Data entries
-- Opening Marker --
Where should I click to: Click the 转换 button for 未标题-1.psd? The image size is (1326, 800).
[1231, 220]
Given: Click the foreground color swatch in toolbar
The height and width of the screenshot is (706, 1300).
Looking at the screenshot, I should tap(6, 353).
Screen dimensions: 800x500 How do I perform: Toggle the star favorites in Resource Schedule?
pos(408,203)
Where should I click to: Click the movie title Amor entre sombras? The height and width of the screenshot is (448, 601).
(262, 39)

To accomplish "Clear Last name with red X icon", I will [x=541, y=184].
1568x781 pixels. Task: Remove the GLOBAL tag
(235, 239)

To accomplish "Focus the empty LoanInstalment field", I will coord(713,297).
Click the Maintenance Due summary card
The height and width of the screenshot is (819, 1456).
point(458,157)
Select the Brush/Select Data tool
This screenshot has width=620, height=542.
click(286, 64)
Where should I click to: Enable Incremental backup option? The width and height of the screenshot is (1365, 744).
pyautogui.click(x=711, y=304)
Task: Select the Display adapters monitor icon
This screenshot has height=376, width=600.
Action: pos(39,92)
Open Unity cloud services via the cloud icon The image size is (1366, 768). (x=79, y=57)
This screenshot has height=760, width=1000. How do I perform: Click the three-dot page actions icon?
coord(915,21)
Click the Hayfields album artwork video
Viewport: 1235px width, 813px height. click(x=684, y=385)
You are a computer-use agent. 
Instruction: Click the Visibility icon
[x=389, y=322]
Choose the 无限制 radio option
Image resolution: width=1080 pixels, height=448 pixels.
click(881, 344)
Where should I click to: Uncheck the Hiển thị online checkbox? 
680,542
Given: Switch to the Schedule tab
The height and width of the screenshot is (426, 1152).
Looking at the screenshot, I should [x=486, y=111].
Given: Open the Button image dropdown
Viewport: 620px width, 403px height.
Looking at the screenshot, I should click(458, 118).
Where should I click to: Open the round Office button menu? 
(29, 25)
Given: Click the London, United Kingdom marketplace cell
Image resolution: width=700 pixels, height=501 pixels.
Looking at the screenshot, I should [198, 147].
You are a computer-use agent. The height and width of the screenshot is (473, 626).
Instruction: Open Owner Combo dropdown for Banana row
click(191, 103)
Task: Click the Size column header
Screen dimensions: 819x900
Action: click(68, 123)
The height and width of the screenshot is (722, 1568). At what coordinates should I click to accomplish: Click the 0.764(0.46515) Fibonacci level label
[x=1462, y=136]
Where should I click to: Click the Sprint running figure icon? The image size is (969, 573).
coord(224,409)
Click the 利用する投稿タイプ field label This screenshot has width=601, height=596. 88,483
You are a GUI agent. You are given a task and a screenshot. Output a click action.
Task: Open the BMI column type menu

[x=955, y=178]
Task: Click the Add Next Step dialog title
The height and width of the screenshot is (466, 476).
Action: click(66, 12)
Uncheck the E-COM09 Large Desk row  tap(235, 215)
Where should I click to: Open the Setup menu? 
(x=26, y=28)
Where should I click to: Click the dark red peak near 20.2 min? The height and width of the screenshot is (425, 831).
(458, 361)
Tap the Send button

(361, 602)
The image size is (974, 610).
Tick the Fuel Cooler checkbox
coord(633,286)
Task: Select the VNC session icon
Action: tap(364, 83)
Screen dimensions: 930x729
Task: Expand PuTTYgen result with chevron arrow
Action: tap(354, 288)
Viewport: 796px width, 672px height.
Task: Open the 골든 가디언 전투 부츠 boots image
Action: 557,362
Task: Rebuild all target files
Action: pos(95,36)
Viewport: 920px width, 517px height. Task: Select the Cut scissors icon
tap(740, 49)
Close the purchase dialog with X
-- Closing Marker --
Working through the entries line by line, count those containing "dialog" and report only the number.

2